------ Material to process

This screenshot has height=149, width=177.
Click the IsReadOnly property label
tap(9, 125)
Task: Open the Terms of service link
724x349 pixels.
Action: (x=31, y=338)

------------

- What the task asks -
Please transcribe exactly the line containing "Click the IsReadOnly property label" and every line after it through the end of the records, and nothing else.

- Output of the exercise -
Click the IsReadOnly property label
tap(9, 125)
Task: Open the Terms of service link
724x349 pixels.
Action: (x=31, y=338)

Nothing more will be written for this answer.